The Ukrainian government introduced anti-corruption legislation in January 2018 that governs procurement by the country’s 24 oblasts, or regions. But in effect, she said, the law has blocked CF patients from receiving medicines at the regional level. And the state budget covers only three CF medicines: Pulmozyme (dornase alfa), Creon (pancrelipase) and colomycin, an antibiotic.
She is also looking to see how the World Health Organization’s “Essential Medicines List” (EML) as been adopted across Europe to compare to the Ukraine experience and “how it affects CF patients in individual countries,” she said. “We want to go to Serbia and understand what kind of experience they have in resolving similar issues.”

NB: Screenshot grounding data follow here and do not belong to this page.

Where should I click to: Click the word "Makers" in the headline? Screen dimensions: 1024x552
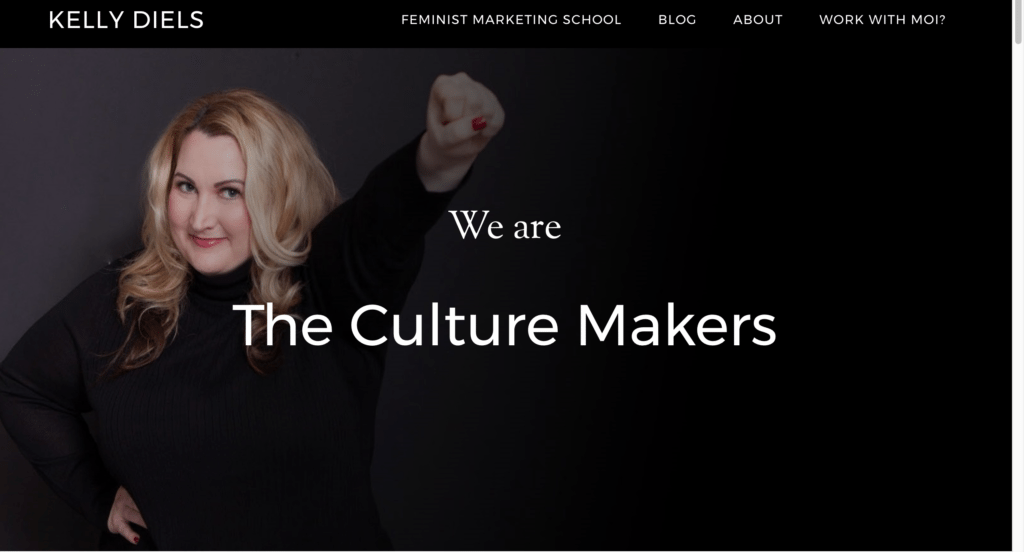[677, 325]
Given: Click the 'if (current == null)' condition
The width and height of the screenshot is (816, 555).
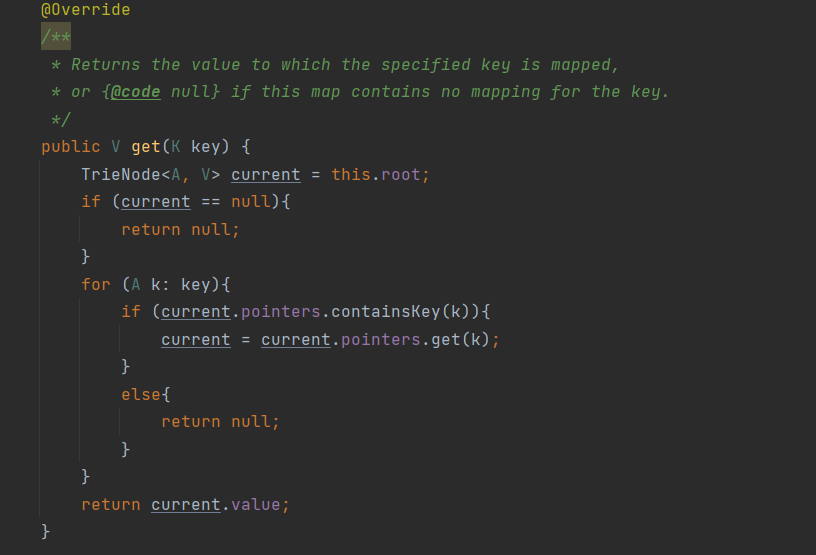Looking at the screenshot, I should (190, 202).
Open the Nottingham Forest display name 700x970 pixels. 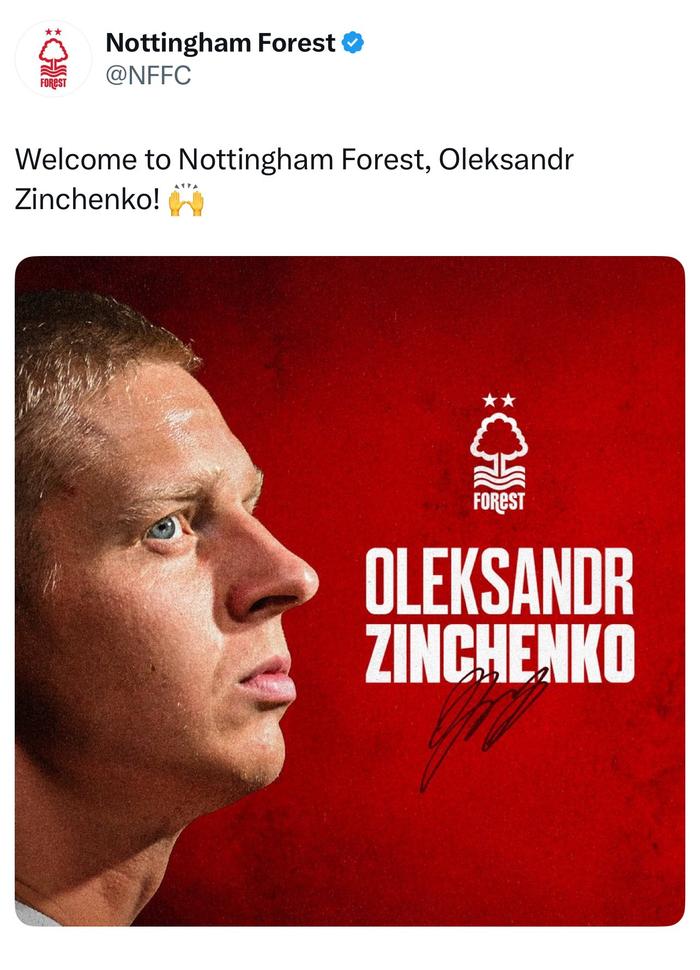tap(220, 43)
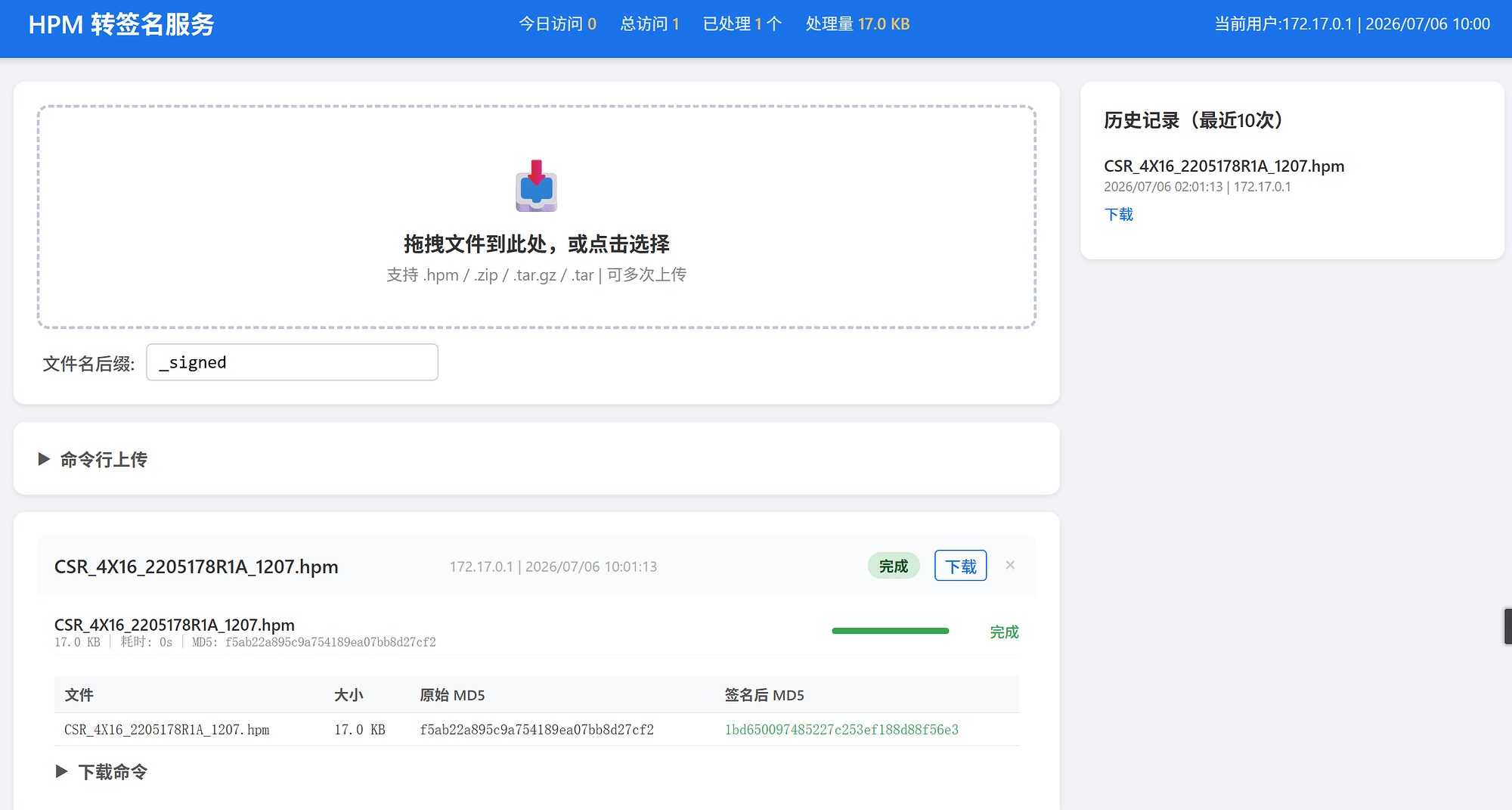The width and height of the screenshot is (1512, 810).
Task: Click the 处理量 17.0 KB statistic
Action: tap(857, 24)
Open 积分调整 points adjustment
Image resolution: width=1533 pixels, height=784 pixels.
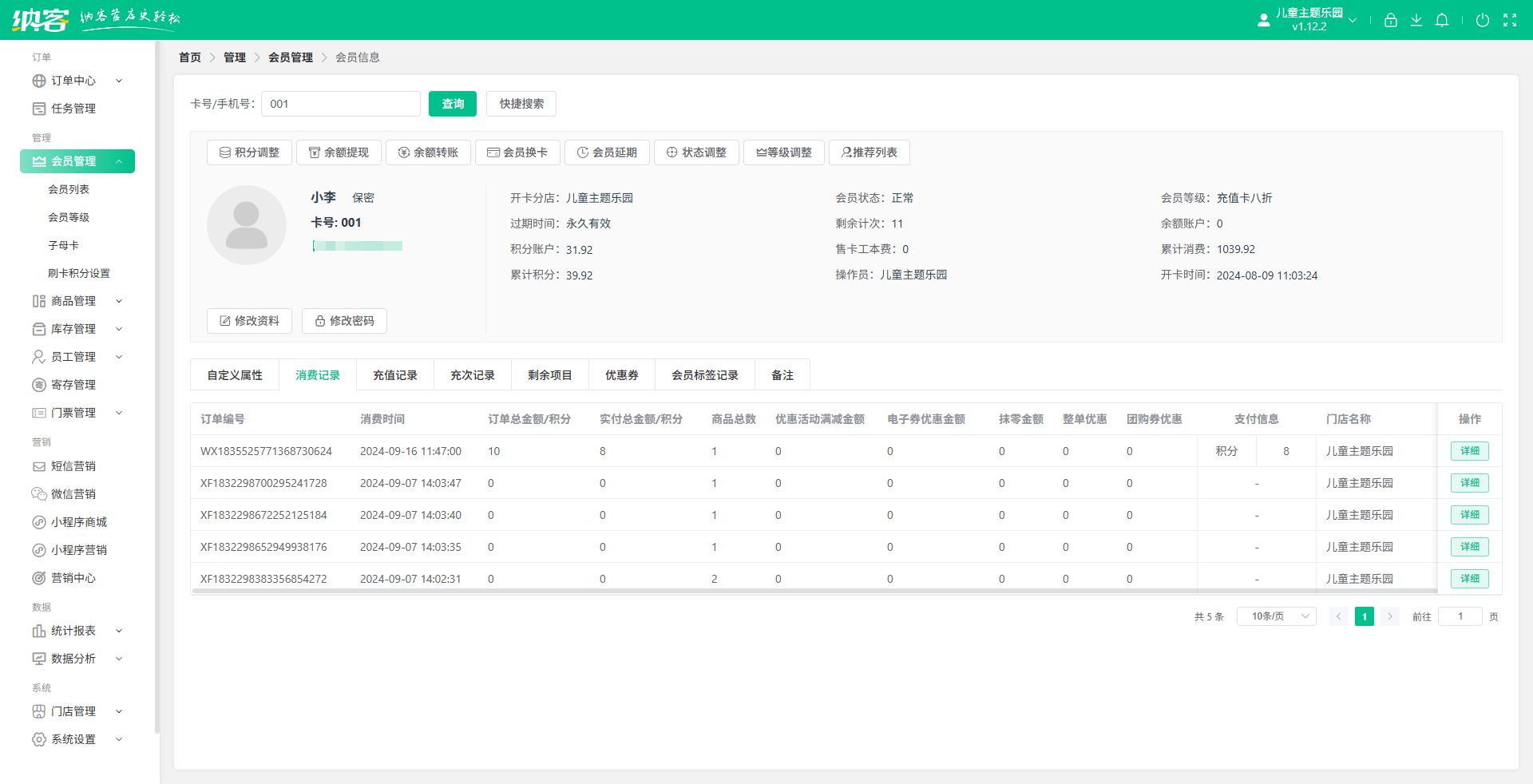point(249,152)
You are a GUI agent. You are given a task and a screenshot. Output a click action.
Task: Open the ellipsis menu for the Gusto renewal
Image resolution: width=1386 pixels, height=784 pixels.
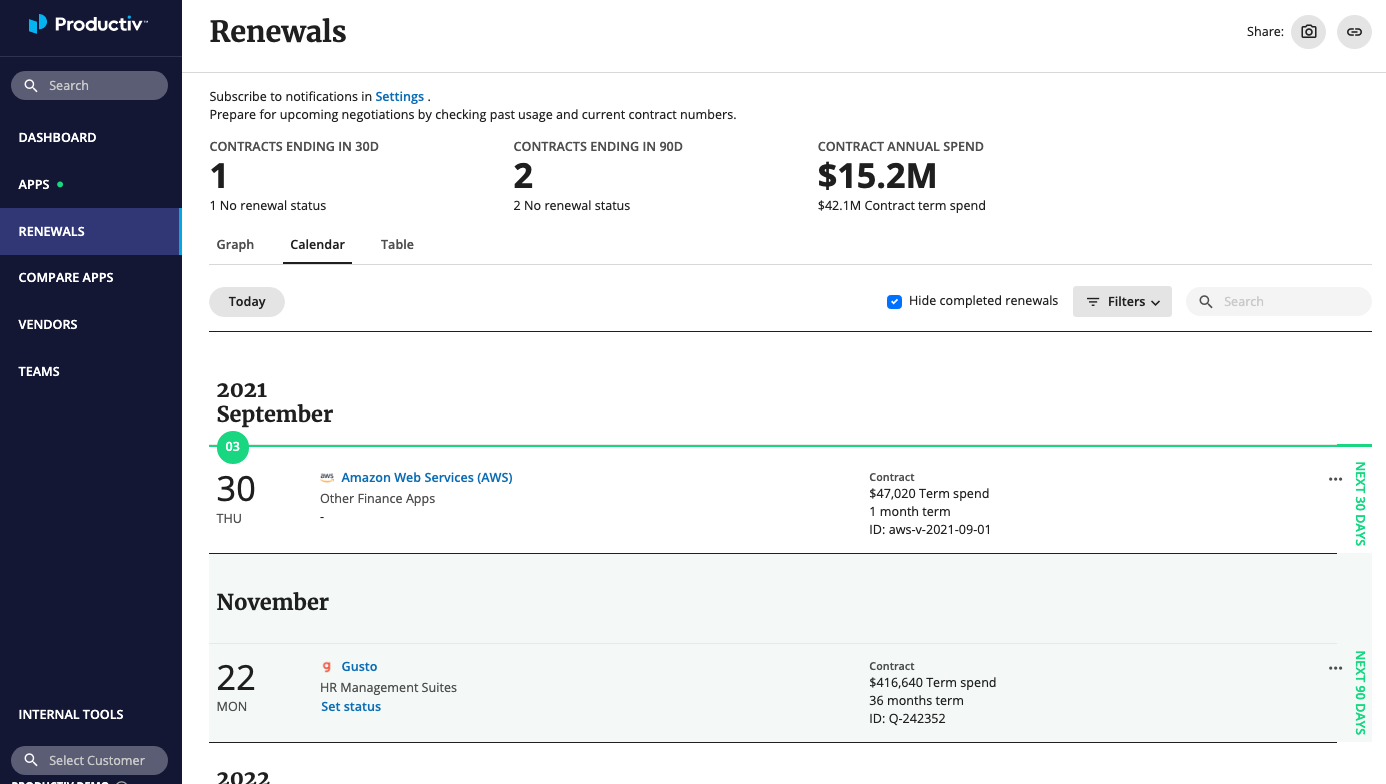click(x=1335, y=668)
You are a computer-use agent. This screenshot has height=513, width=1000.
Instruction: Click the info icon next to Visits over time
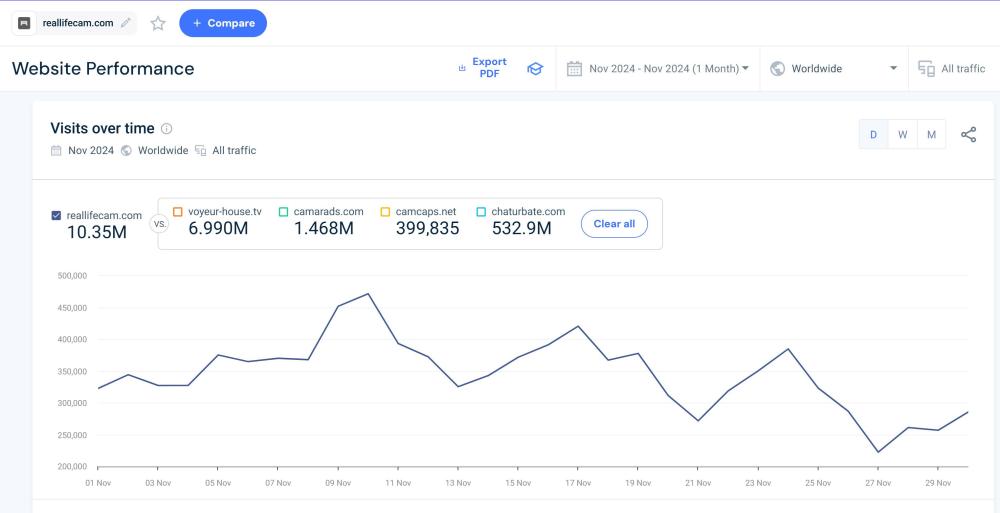coord(167,129)
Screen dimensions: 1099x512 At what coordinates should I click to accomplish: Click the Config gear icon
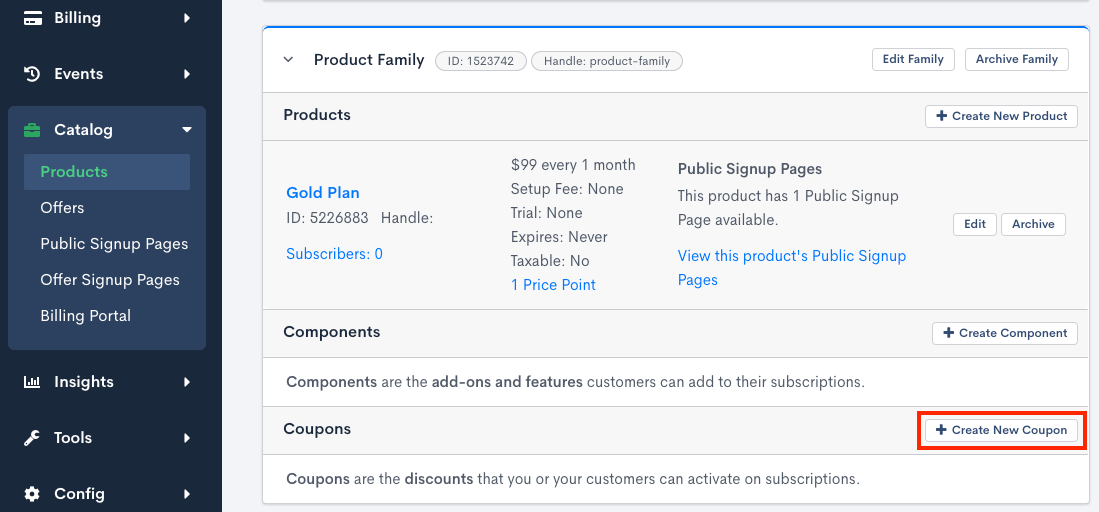tap(32, 494)
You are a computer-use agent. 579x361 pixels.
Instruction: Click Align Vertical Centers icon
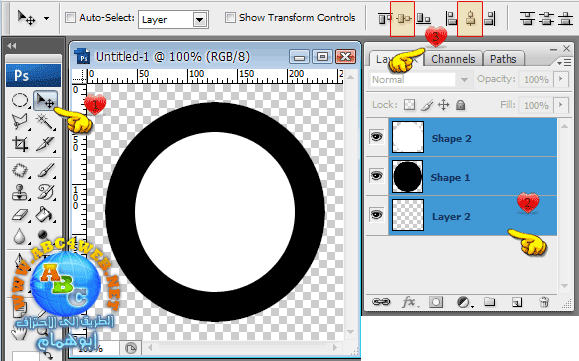(x=402, y=18)
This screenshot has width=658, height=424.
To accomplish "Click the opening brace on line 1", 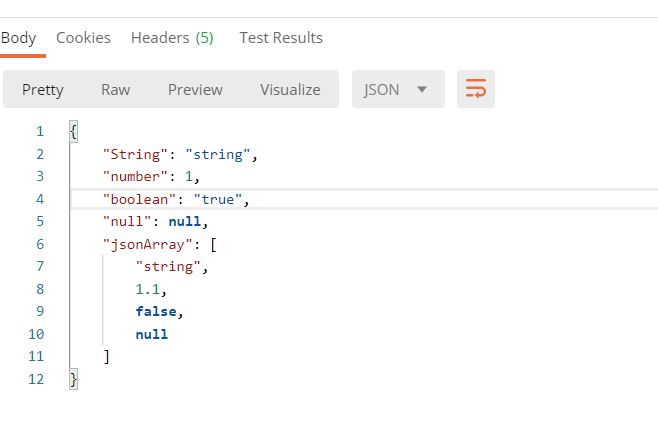I will point(73,131).
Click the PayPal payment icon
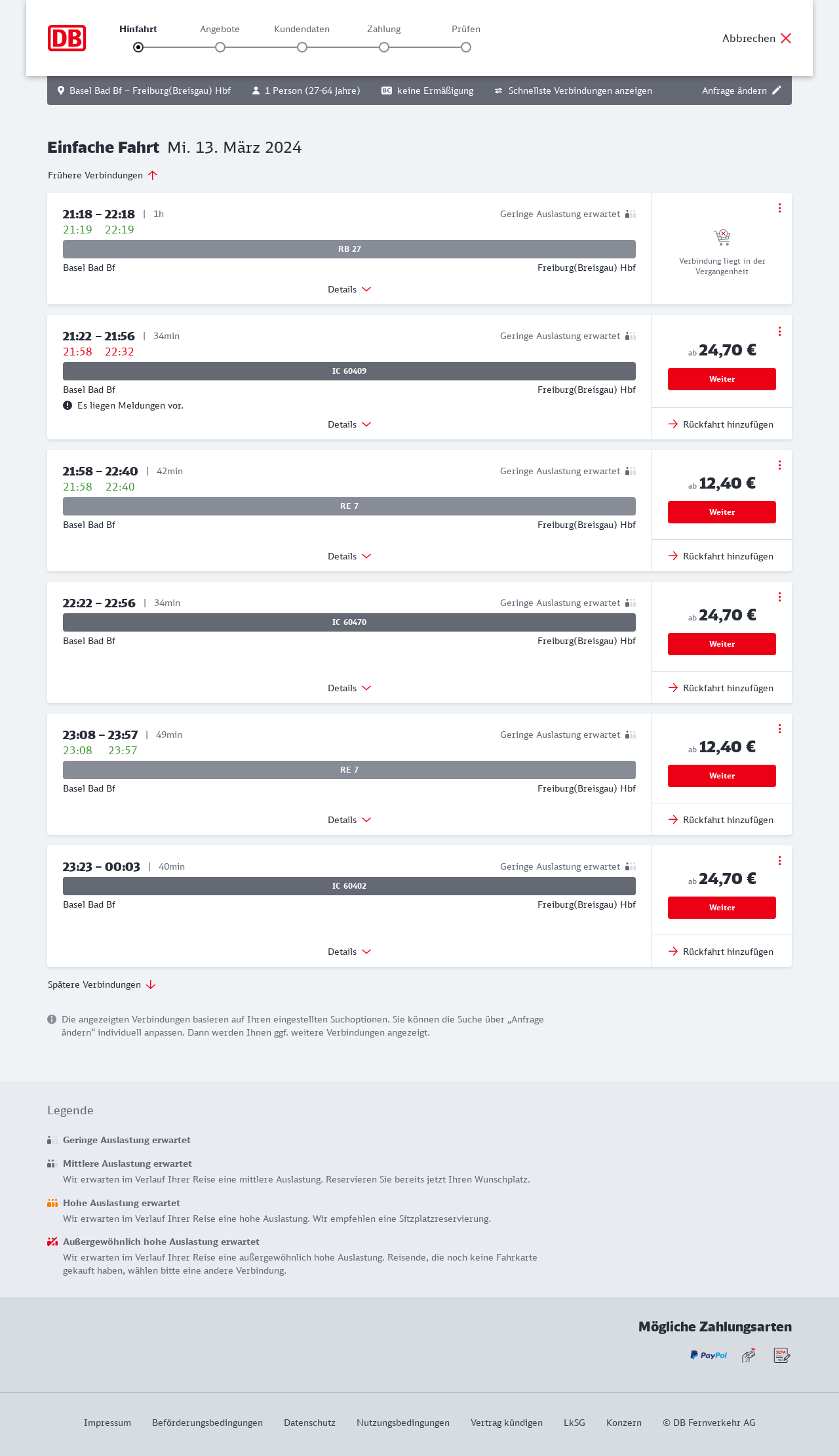 point(708,1355)
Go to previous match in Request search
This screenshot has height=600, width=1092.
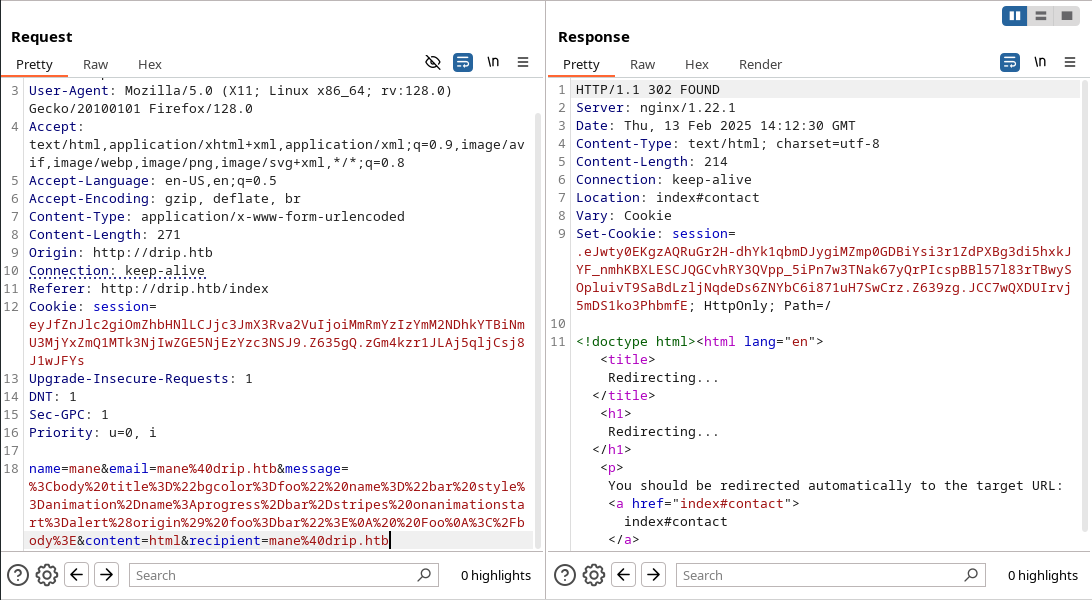click(77, 575)
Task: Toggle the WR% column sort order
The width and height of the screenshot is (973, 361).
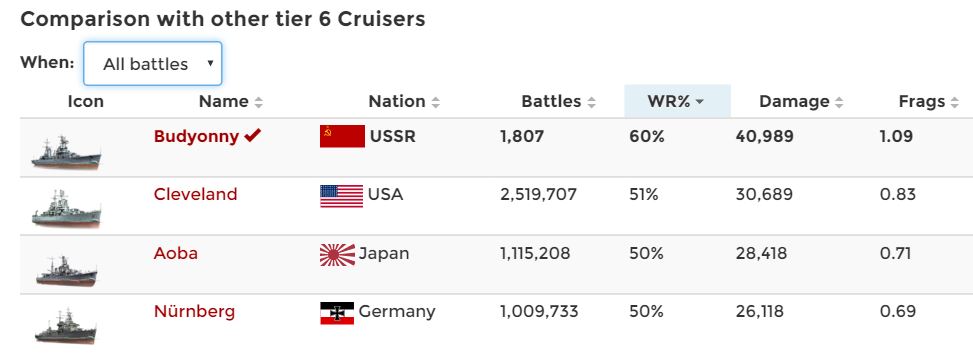Action: click(677, 101)
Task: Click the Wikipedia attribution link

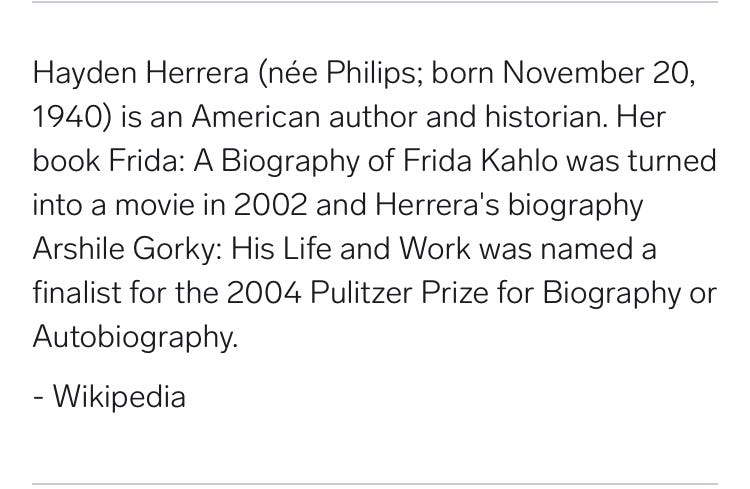Action: (x=119, y=397)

Host nation also struggles in treating patients
Danijela Pesic is vice-president of Serbia’s National Organization for Rare Diseases (NORBS); she’s also president of her country’s national pulmonary hypertension association.
She welcomes the spotlight on Serbia — one of six republics of the former Yugoslavia — that hosting this year’s European CF gathering brings.
“All of Eastern Europe is generally worse off than average when it comes to CF, so it’s good that we’re having this conference in Belgrade,” Pesic said. “Our social security systems are at a very low level. In the future, maybe we can become like the rest of Europe, but now we’re like Africa.”
For years, the country of seven million endured international sanctions following the Balkan wars of the 1990s. “That was bad for the country’s economic development, so today we’re on the bottom of everything,” Pesic said, adding that Serbs with CF and other rare diseases have it especially rough.
“There are no medicines for rare diseases, and it’s difficult for the doctors, too. They have knowledge, but they don’t have the medicines to help their patients,” she said. “We’re doing everything we can to change things for rare diseases. Our Ministry of Health recognizes that and wants to help us.”